With a Scarcity Mindset, you can feel an urgency to spend your income as soon as you get it, before someone or something takes it away from you – such as taxes, “the man”, or even losing it in an investment.
Contrast this with the Abundance Mindset.
“The Abundance Mentality, on the other hand, flows out of a deep inner sense of personal worth and security. It is the paradigm that there is plenty out there and enough to spare for everybody. It results in sharing of prestige, of recognition, of profits, of decision making. It opens possibilities, options, alternatives, and creativity.”
-Stephen Covey, The 7 Habits of Highly Effective People
The Abundance Mentality or Mindset essentially believes that there is enough for everyone, and there will always be enough.
A characteristic of the Abundance Mindset is its focus on the long term. Just because you don’t get to have something right now, doesn’t mean you will never have it later. Skipping the awesome vacation right now doesn’t mean you will never get a chance to go on vacation again. Someone else getting a bonus or raise doesn’t mean you won’t ever receive one.
The Abundance Mindset can create positive feelings towards others. You can feel happy and pleased for another person’s successes, because what they received is not taking away from what you have.
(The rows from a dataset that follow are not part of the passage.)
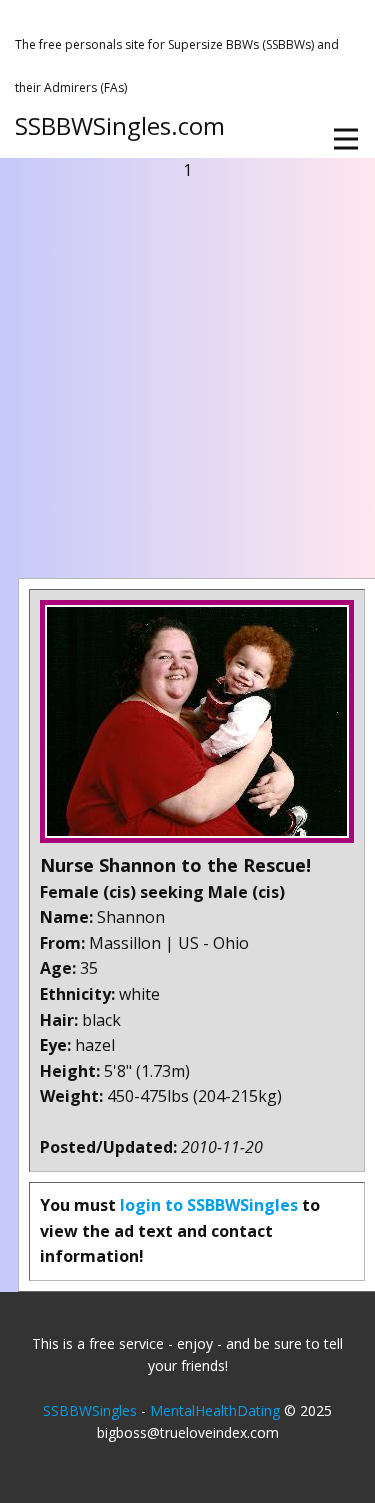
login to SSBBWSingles (209, 1205)
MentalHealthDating (215, 1410)
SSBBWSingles (90, 1410)
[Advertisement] (187, 380)
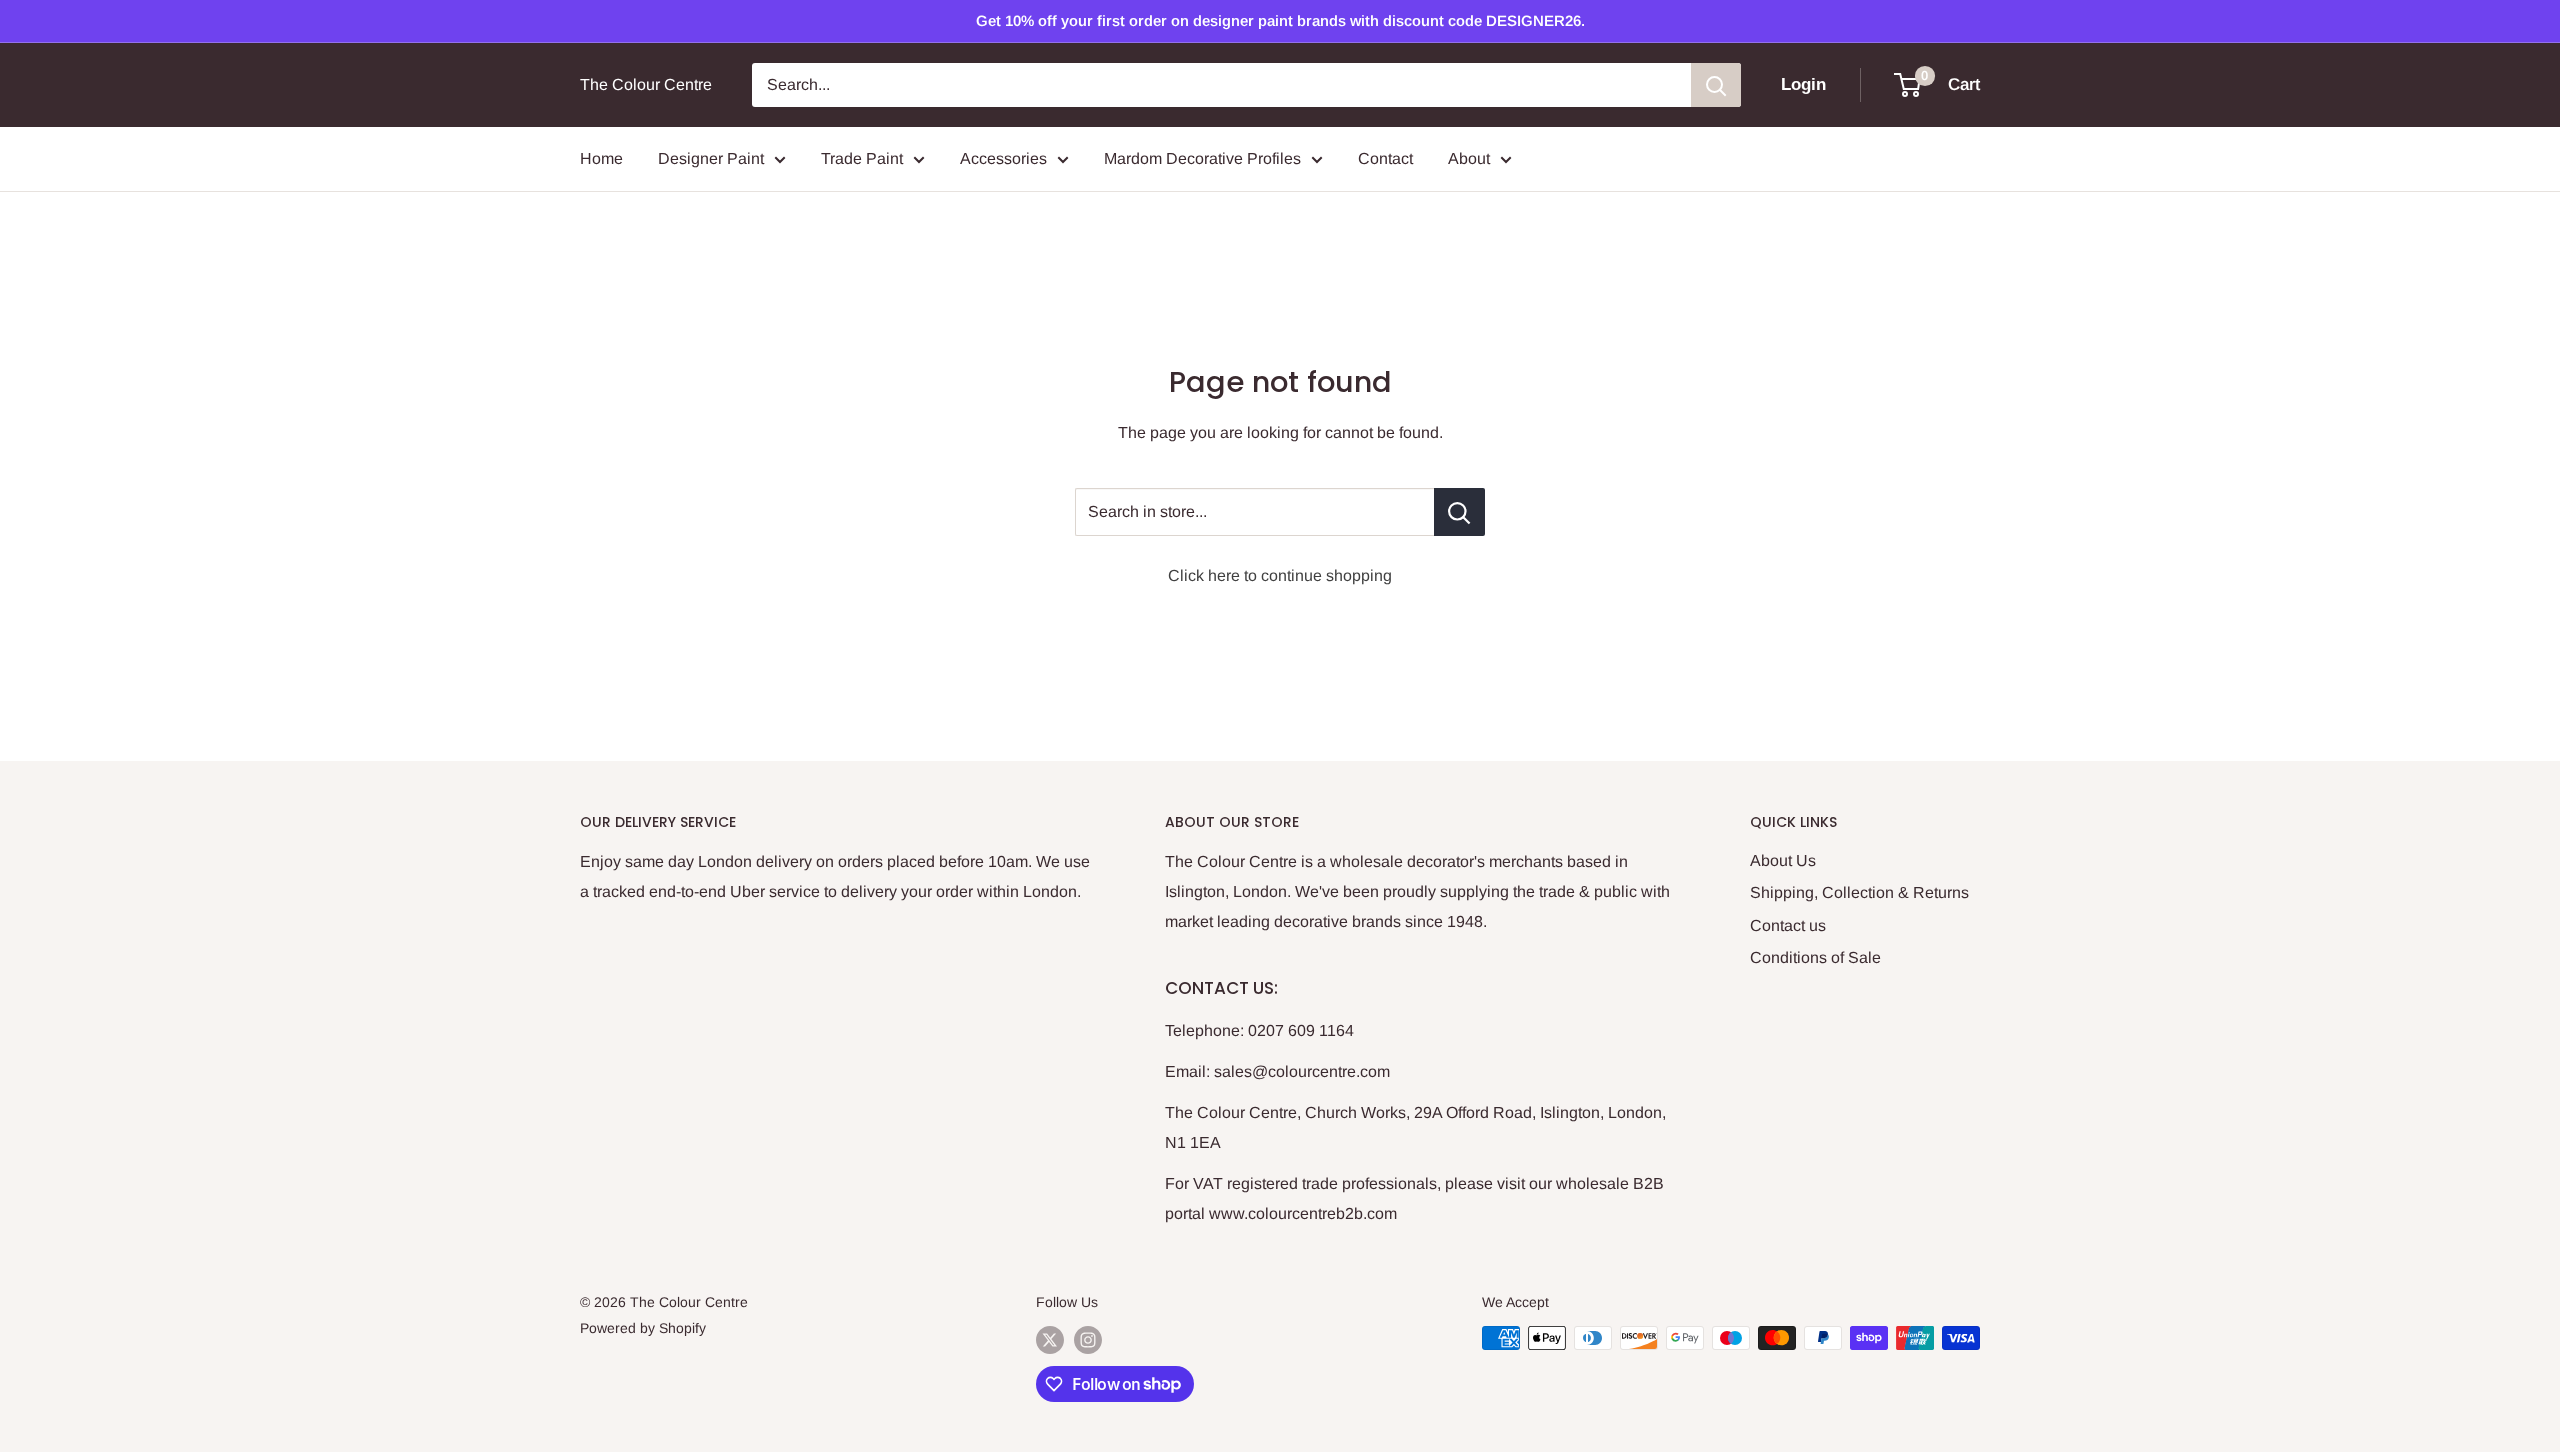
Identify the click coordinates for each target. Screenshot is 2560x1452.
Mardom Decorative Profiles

Another person having a good relationship doesn’t cause pain for yourself – instead you feel genuine happiness for that person.
It makes sense that an Abundance Mindset can make personal finance much easier. When you’re focused on the long term and feeling that there is enough to go around, you don’t feel the need to spend money as soon as you get it. There will always be more of it, and there will always be enough. You become less paranoid and afraid of investing or paying taxes.
Here are some tips on creating an Abundance Mindset.
1. Create a gratitude practice at beginning and end of each day.
Use a smartphone app (such as 5 minute journal) or a physical journal. Even send a daily text message to a friend.
2. Organize your home and life.
Clean out your closet, garage, kids room, storage locker. When you Marie Kondo your space, you can feel appreciative of all the things you have that you love, and feel a sense of gratitude that you have so much that you can give some of it away. When you create a new organization system for your papers, business receipts, or other important papers, you are reminding yourself what’s important and can feel accomplished as a result of getting organized.
3. Call a friend or loved one to tell them you appreciate them.
Taking action on your feelings of gratitude can make all the difference. Adam Grant, an organizational psychologist at Wharton School of University of Pennsylvania, says:
“During the loneliest week of my life, I made a list of the people who mattered most to me. Then I wrote them each a note about what I appreciated most about them. Feeling grateful is good, but showing gratitude is better. Voicing the unspoken can remind us we’re not alone – and strengthen our connections.”
4. Reduce your media consumption and get outside.
Feeling anxious and worried is understandable because we don’t know what horrible news we will hear about next. Backing away from media consumption and getting outside can help you to feel appreciative of your health, the loved ones around you, sunshine and the birds chirping.
5. Share what you have with others.
Feel good about what you shared/how you brightened someone else’s day. Most of the time, you don’t even miss what you shared/gave away. Besides things, you can also share knowledge and time.
We are living in times like we have never before experienced. It might be time to step away from some of those behaviors which are no longer serving us, and move towards new patterns that cultivate what’s important in our lives.